Excerpted passage >>
=== Begin Enclosure ===

Collection and use of the visual images were approved by the Costa Rican and NCI ethical committees. The images were collected originally under written informed consent that covered subsequent research use. The specific use for machine learning-based algorithms on study images was also approved by the NCI Institutional Review Board.
Automated Visual Evaluation Algorithm to Evaluate Cervical Images
Three controls per case were chosen from among women who did not present with CIN2+ during active surveillance, frequency matched to time of diagnosis of case (enrollment/follow-up). A random, approximately 70% (197/279) of cases and frequency-matched controls were chosen for training, and the remaining approximately 30% were reserved as the initial validation test set. We randomly chose a single image from each pair of images available per prediagnostic case visit and control visit. Of note, after the initial validation (Supplementary Methods, available online), the main analysis focused on images taken at enrollment visits.
The system architecture is summarized in Figure 2 and detailed in the Supplementary Methods (available online). The automated visual evaluation detection algorithm performs two main functions: detecting (locating) the cervix within the input image and predicting the probability that the image represents a case of CIN2+. The algorithm based on Faster R-CNN performs object (cervix) detection, feature extraction (calculating the features of the object), and classification (predicting the case probability score). We explored several different techniques, as described in the Supplementary Methods (available online), and Faster R-CNN algorithm provided the best combination of speed and accuracy (27). The inputs to train the model were the cervigram images, cervix location (rectangle encompassing the cervix), and the class ground truth (case of CIN2+ or control <CIN2).
Figure 2.
The system architecture of the automated visual evaluation algorithm. Two models are trained: a cervix locator (top), and the automated visual evaluation detection algorithm (bottom). The final validation algorithm incorporated both cervix locator and automated visual evaluation.
To create the cervix locator function of the automated visual evaluation algorithm, we first trained an independent cervix locator algorithm using Faster R-CNN to separate the cervix from the background. This involved annotating 2000 images (manually drawing a rectangle around the cervix) using a software tool, shown in Supplementary Figure 2 (available online), developed for this task. By incorporating the trained locator function, the only input required for the automated visual evaluation algorithm was the cervigram image. The final model provided both the predicted cervix location and the case probability.
CNN-based methods are data driven and require large quantities of training data to perform well; however, our dataset from a population cohort study was limited to the smaller number of cases that actually occurred. To compensate, we performed transfer learning (28) by first initializing the CNN architecture with pretrained weights from a model trained with the ImageNet dataset (29), a database of millions of (noncervigram) images of all kinds of natural objects. We then retrained with the cervigram images in the training set. We also augmented the image data (30), artificially increasing the number of cervical images, by performing minor distortions to the original images including rotation, mirroring, sheering, and gamma transformation. We used the faster R-CNN end-to-end training configuration of stochastic gradient descent optimization with the parameters in Supplementary Table 2 (available online). These techniques are further described in the Supplementary Methods (available online).

=== End Enclosure ===

Records provided >>
=== Begin Enclosure ===

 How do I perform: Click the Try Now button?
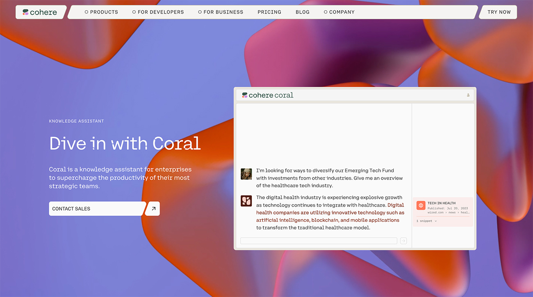[x=499, y=12]
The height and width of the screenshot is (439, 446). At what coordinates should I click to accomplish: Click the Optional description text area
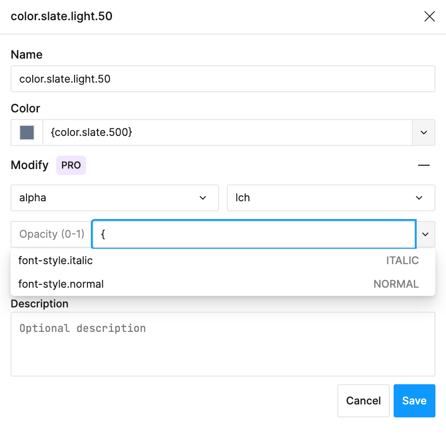(x=223, y=344)
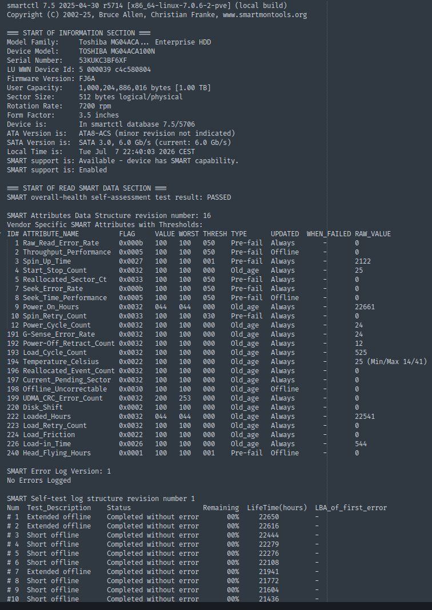Screen dimensions: 432x610
Task: Click the www.smartmontools.org URL text
Action: click(265, 15)
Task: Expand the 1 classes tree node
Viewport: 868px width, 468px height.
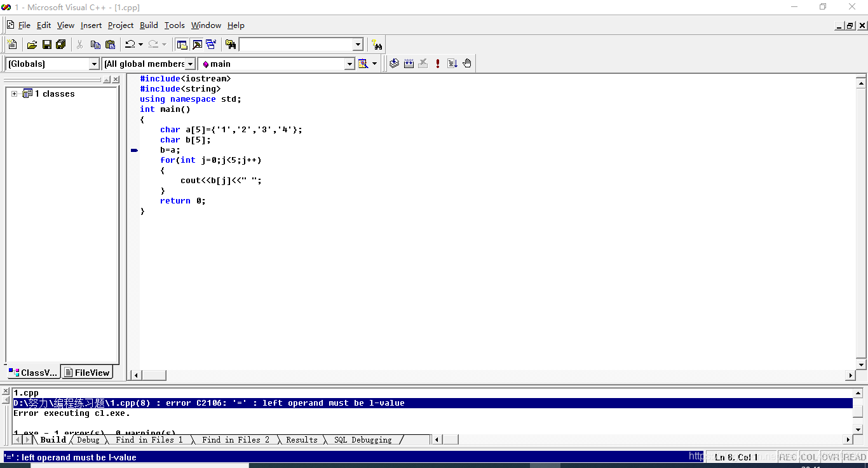Action: 15,93
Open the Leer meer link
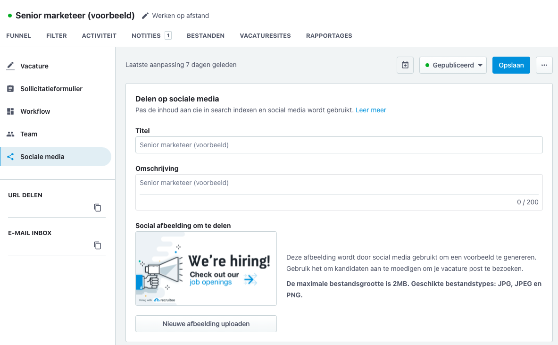The height and width of the screenshot is (345, 558). click(371, 110)
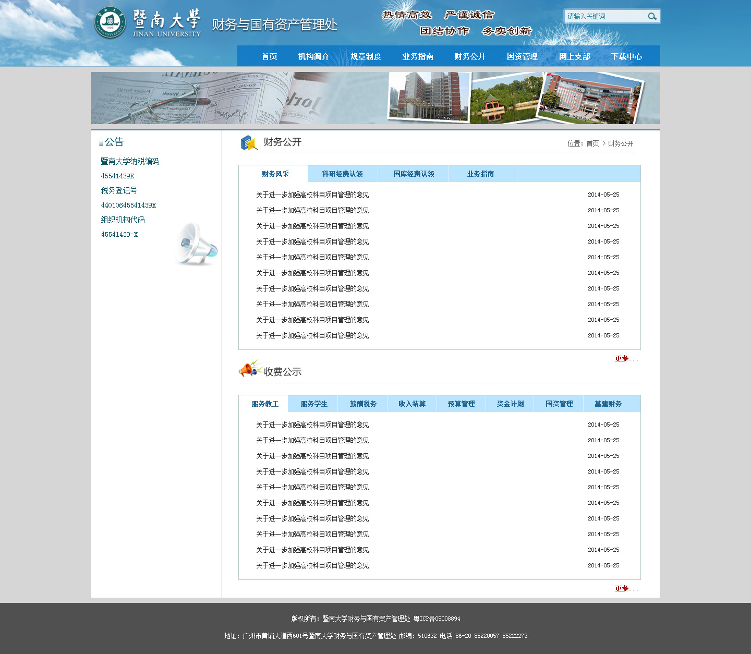Screen dimensions: 751x654
Task: Click the book icon beside 财务公开
Action: pyautogui.click(x=249, y=142)
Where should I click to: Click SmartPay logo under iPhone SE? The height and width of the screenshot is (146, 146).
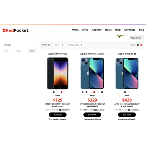(64, 110)
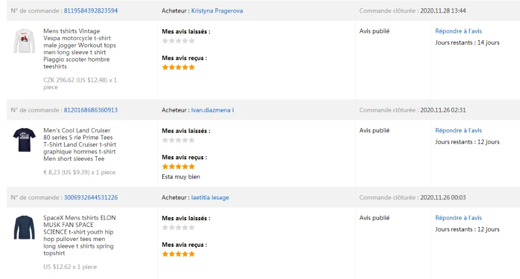
Task: Click empty rating stars for Vespa order
Action: [178, 41]
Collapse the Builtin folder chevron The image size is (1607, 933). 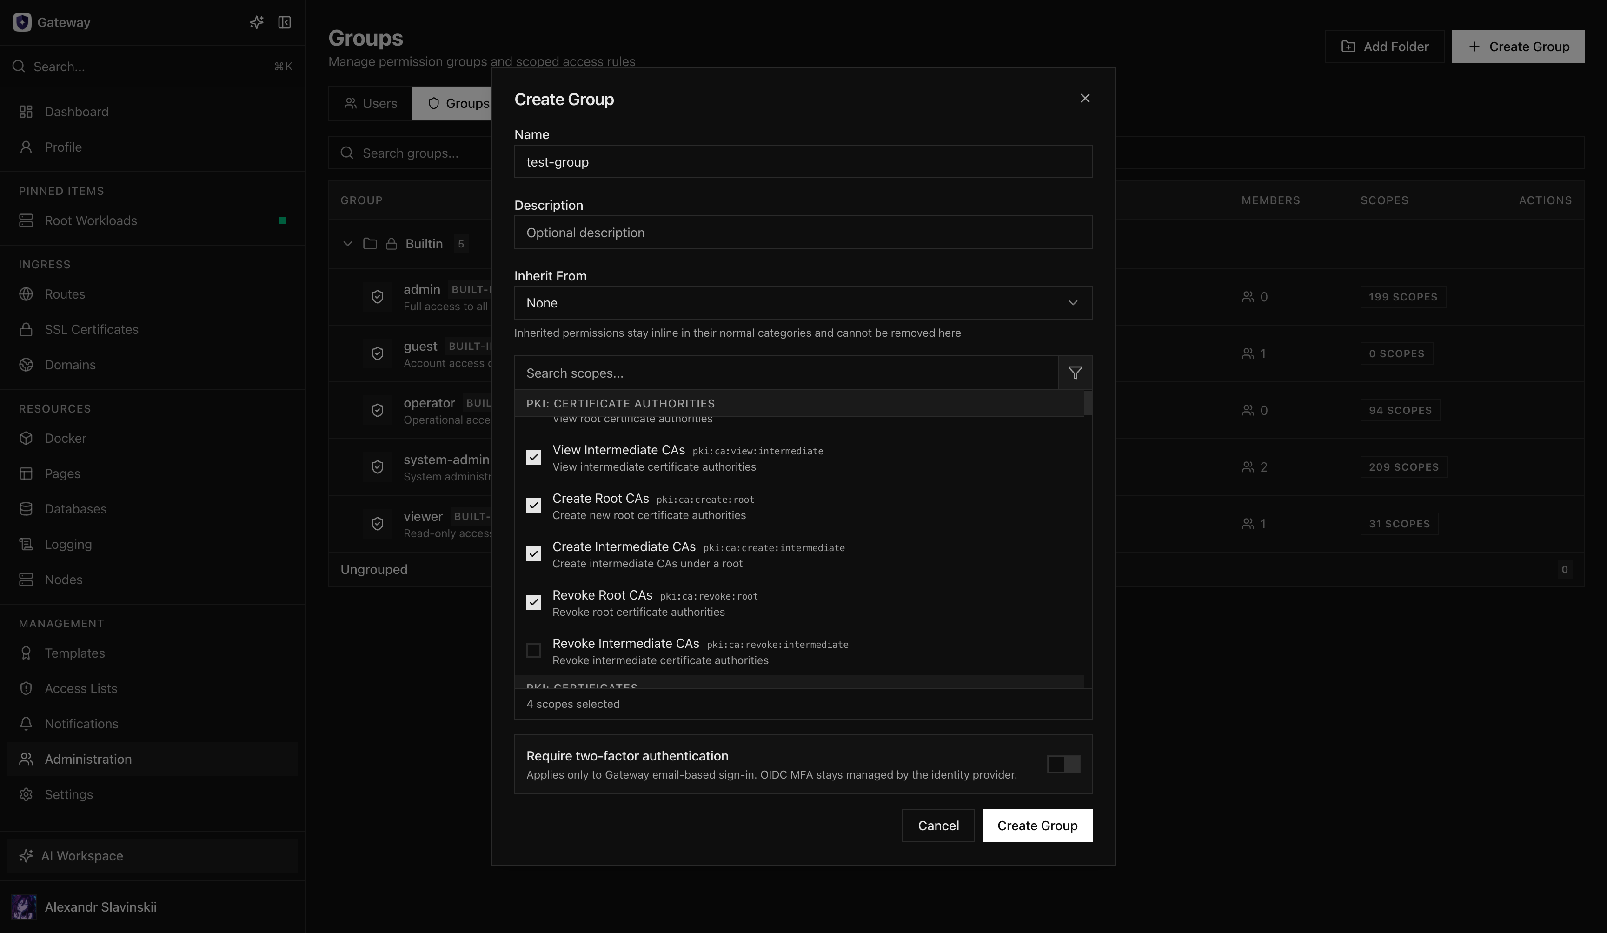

=== End Enclosure ===

Study questions >>
1. In the passage on the automated visual evaluation algorithm for cervical images, how many images were annotated to train the cervix locator?
2. Continue the passage on the automated visual evaluation algorithm for cervical images, starting after its last sentence.

Exercise answers >>
1. 2000 images.

2.
National Library of Medicine (National Institutes of Health, USA) collaborators independently checked the technique. This series of confirmatory experiments was not designed to stand alone; rather, it was meant to increase credibility of the original findings by replication outside of the inventing group. They first followed the architecture of the proposed method to evaluate the performance of the cervix region locator and of the visual evaluation algorithm, independently evaluating different subsets of the Guanacaste cohort images for model training than the original. They also tested the trained network with test images that were altered to represent a different camera zoom and moderate image resizing.
To visualize what the algorithm bases its prediction on, we also implemented a system that generates a heat map showing which regions of the image most strongly influence the prediction. This system is described in Supplementary Methods (available online).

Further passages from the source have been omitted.